More Hispanic Americans are dying at younger ages from COVID-19 than their white counterparts, a new report from the Centers for Disease Control and Prevention (CDC) shows. About 34 percent of Hispanics who died of COVID-19 between mid-February and late April were under the age of 65. By comparison, about 18 percent of COVID-19-related deaths were documented in whites younger than 65 during the same time frame.
The new data is the latest in a series of studies that highlight a troubling trend: The coronavirus is taking a heavy toll on minority communities. Black Americans and American Indians/Alaska Natives, for example, are five times as likely to be hospitalized for COVID-19 as white people, according to the CDC; Hispanics are four times as likely to wind up in the hospital for coronavirus infections as non-Hispanic whites. And as coronavirus cases continue to climb in many states, health experts predict the burden on minority communities will persist.
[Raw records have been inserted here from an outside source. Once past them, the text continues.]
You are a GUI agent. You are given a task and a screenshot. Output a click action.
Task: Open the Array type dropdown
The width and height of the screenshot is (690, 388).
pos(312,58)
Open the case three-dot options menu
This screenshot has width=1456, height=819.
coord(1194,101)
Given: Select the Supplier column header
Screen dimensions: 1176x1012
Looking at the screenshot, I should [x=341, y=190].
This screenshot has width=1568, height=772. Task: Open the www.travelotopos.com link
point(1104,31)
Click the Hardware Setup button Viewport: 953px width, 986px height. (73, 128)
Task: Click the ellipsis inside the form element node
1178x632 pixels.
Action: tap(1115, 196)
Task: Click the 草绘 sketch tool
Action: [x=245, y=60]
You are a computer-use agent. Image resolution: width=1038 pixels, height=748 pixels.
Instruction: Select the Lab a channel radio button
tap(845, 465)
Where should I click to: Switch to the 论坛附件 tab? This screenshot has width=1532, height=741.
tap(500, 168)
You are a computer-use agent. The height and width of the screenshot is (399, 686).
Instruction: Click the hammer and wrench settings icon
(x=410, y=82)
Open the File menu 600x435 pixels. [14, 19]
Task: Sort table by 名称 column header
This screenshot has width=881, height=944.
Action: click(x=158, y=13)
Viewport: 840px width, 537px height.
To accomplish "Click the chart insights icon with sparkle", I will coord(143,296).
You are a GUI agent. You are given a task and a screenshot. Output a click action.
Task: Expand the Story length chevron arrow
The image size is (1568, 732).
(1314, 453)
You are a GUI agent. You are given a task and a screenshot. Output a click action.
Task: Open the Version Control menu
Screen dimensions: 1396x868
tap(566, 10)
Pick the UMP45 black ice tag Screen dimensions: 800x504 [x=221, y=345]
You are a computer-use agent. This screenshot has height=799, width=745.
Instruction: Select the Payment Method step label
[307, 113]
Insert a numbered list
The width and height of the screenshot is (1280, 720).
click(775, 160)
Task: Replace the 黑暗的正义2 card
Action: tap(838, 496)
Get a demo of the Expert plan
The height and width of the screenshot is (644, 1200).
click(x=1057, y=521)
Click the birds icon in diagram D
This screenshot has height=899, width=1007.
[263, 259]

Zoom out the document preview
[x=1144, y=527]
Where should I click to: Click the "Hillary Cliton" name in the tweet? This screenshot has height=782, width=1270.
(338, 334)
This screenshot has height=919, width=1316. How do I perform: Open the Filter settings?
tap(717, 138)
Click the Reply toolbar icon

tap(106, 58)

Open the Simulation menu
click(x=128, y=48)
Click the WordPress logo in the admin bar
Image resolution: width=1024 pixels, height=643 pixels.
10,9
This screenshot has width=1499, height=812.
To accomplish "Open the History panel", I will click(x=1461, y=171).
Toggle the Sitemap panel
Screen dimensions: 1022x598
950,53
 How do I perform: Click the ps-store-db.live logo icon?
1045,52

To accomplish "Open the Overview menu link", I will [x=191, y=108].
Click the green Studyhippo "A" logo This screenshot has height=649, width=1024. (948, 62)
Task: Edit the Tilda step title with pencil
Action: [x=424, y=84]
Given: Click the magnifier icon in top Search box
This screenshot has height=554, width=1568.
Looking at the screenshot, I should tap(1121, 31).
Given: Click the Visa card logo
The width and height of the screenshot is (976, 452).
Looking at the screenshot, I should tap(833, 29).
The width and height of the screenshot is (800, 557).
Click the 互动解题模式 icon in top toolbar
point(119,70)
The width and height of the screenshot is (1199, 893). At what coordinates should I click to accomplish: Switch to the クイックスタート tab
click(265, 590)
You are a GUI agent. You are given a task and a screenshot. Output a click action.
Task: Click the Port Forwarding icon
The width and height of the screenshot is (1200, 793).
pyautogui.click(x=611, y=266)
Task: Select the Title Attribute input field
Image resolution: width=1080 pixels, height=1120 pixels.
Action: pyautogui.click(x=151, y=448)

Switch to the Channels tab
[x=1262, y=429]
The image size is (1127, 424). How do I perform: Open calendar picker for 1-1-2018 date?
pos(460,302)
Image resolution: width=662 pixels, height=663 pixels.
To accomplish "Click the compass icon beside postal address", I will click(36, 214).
Among 33 states identified by the Kaiser Family Foundation where new coronavirus cases are surging, 23 states in the South and West are home to 7 in 10 of all Hispanic individuals in the U.S. About 6 in 10 Asian American and American Indian/Alaska Native people live in these states, as do over half of black people, a new analysis from the nonprofit organization shows.
“The large number of people of color living in COVID-19 hotspots coupled with the already disproportionate impact for people of color will likely lead to further growth in disparities as the outbreak shifts to the South and West,” the report’s authors write. They point to the importance of “working with trusted community members and leaders and providing information in linguistically and culturally appropriate ways to effectively reach individuals” as one potential course of action.
More testing needed
Ramping up culturally appropriate messaging is important when it comes to addressing the virus’ disproportionate burden on minority communities, but it’s not the only answer, says Carlos Rodriguez-Diaz, an associate professor in the Department of Prevention and Community Health at the George Washington University Milken Institute School of Public Health. “We need to provide more testing where these communities are, rather than relying only on communities coming to the health care system,” he says. The Kaiser report also calls for more widely accessible testing.